When we look around and try to figure out why people don’t trust us (the press) anymore, the first stop we need to make is the mirror. There’s no conspiracy. By our own actions and behaviors, we have made it nigh onto impossible for people to trust us. Witness the case of Craig Newmark and CNN.
I first met Craig Newmark in San Francisco in 2005. The occasion was a blog meet-up hosted by KRON-TV. Craig is “the Craig” of Craigslist, the free classifieds juggernaut that has had much to do with the financial woes of the newspaper industry. We spent time talking and have exchanged a few emails since, but I know enough of Craig to appreciate the gentle, self-effacing nature of his persona. He’s genuinely a nice guy, and I’ll admit an up-front bias about him.
Craig Newmark has very little to do with the operation of Craigslist, having hired a CEO, Jim Buckmaster, who has been running the company for the last ten years. Craig is on the board (of course) and hangs around in customer service, because — and again, this is his nature — he genuinely likes people and being in a position to help. He has used the resources given him in philanthropy, and not just because he can. This is simply Craig Newmark.

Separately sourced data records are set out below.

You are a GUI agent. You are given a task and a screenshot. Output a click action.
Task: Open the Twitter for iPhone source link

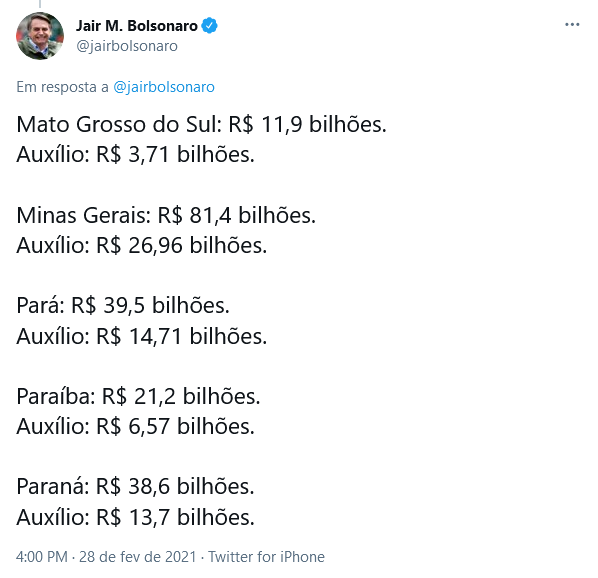point(266,557)

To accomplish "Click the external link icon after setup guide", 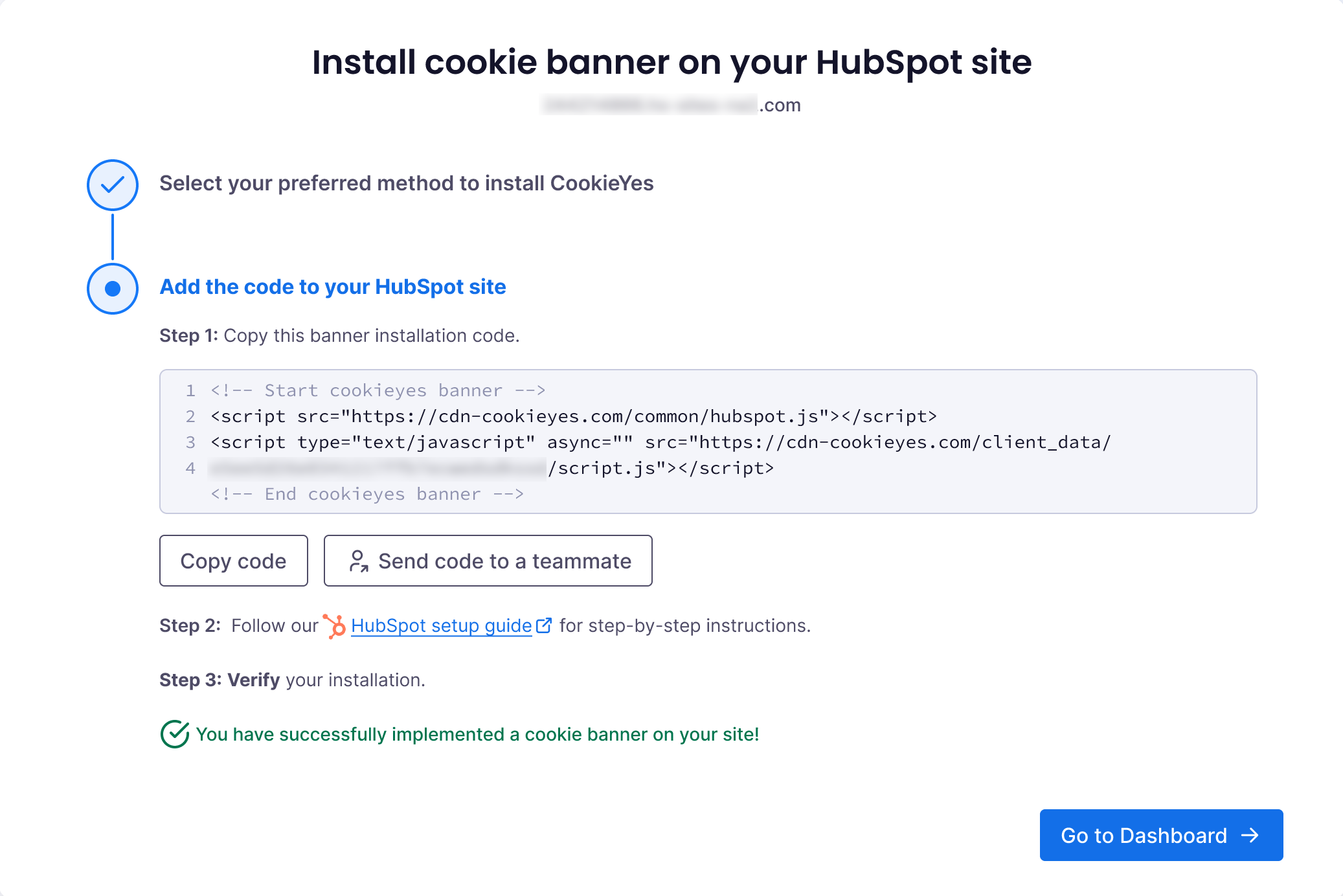I will 544,625.
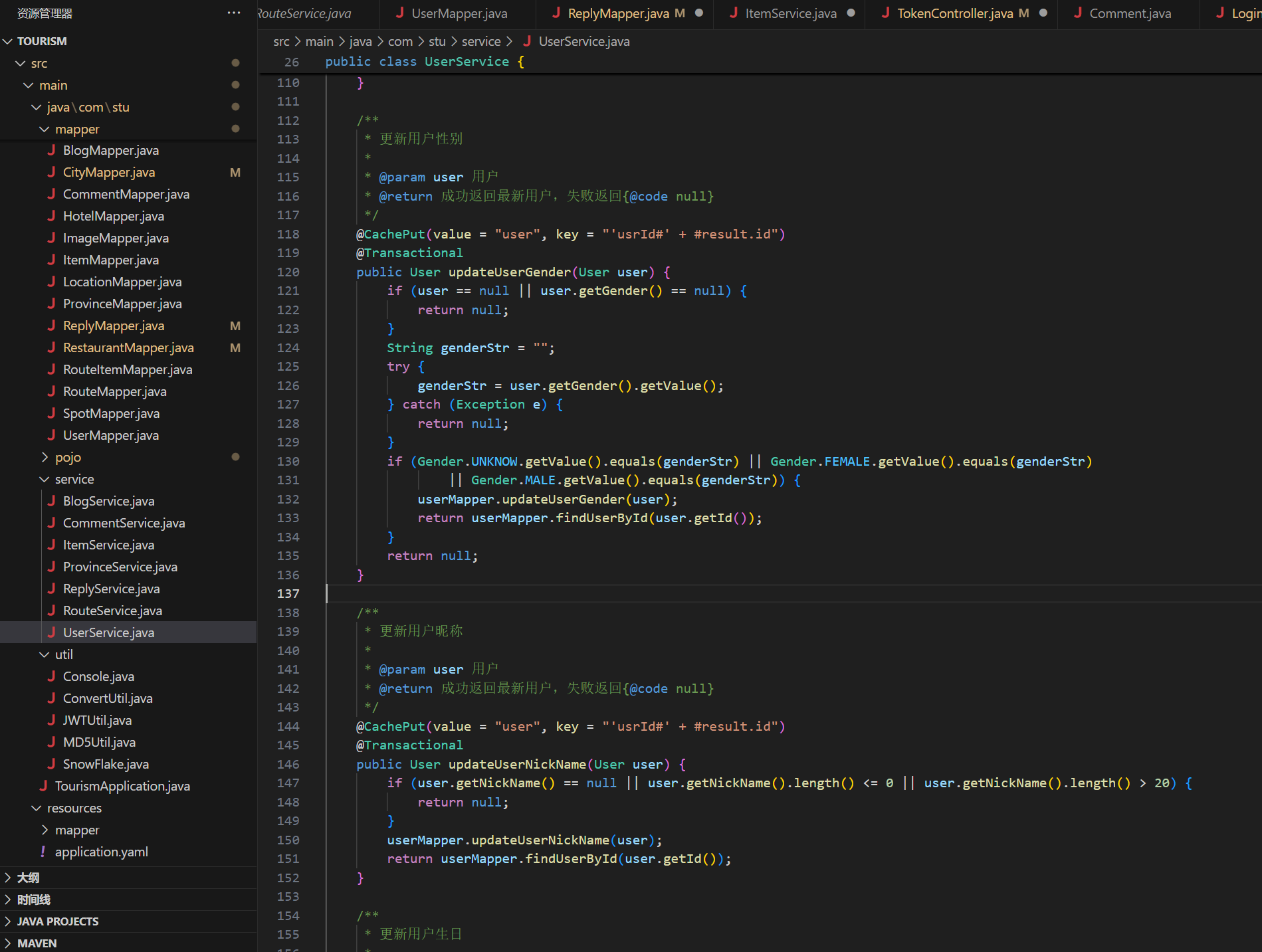The height and width of the screenshot is (952, 1262).
Task: Open the explorer more actions ellipsis
Action: 234,13
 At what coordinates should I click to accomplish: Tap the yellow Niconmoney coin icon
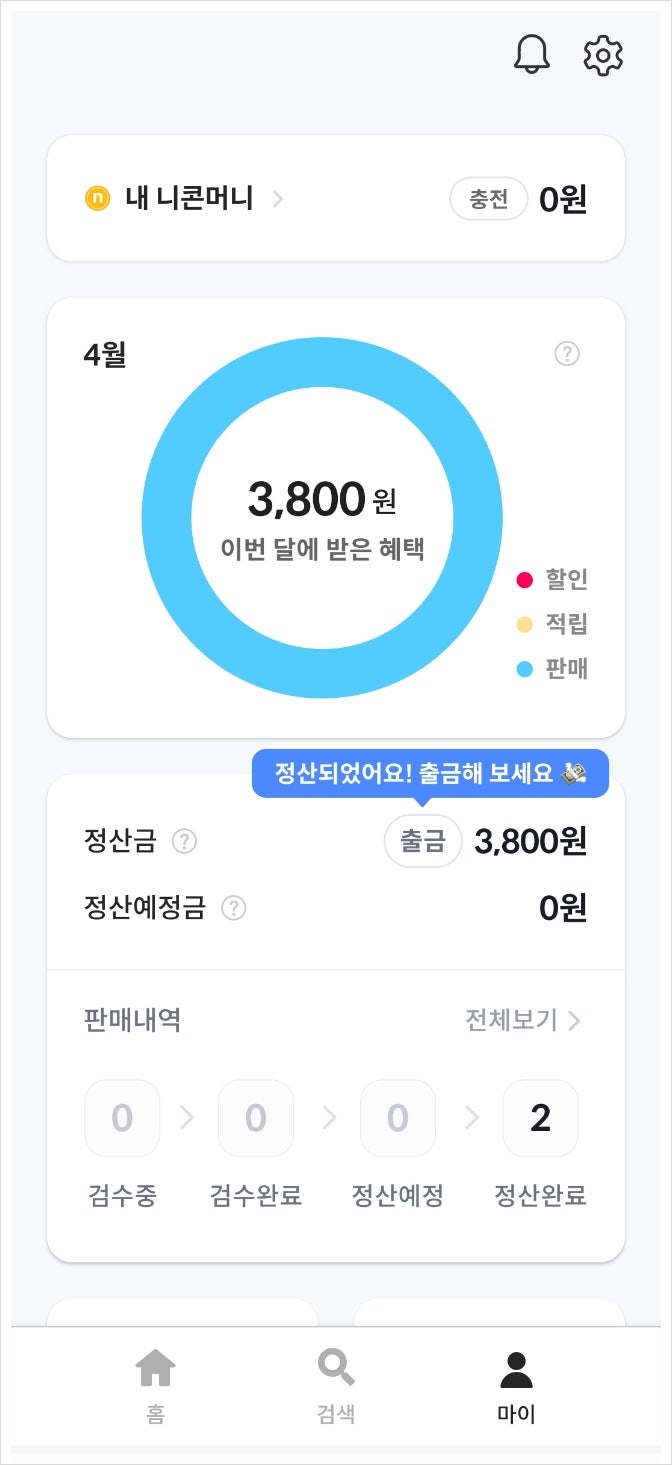click(x=97, y=198)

So it was with interest this week that I’ve read of an ambush interview by CNN’s Amber Lyon that Craig endured concerning the salacious story of people advertising for sex on Craigslist. There’s really nothing new about the story itself, but Ms. Lyon turned it into an “investigation” and cornered Craig after a speech in Washington on veteran’s affairs, one of his causes. Ambushing Craig Newmark is a little like deer-spotting, it shouldn’t be allowed, because it’s too easy.
She pummeled him with questions about why Craigslist supports sex slavery and child rapists. He froze. I’m not surprised, knowing Craig.
This week, he wrote about what the experience was like, and it’s a pretty insightful view of how it feels to have a camera stuck in your face.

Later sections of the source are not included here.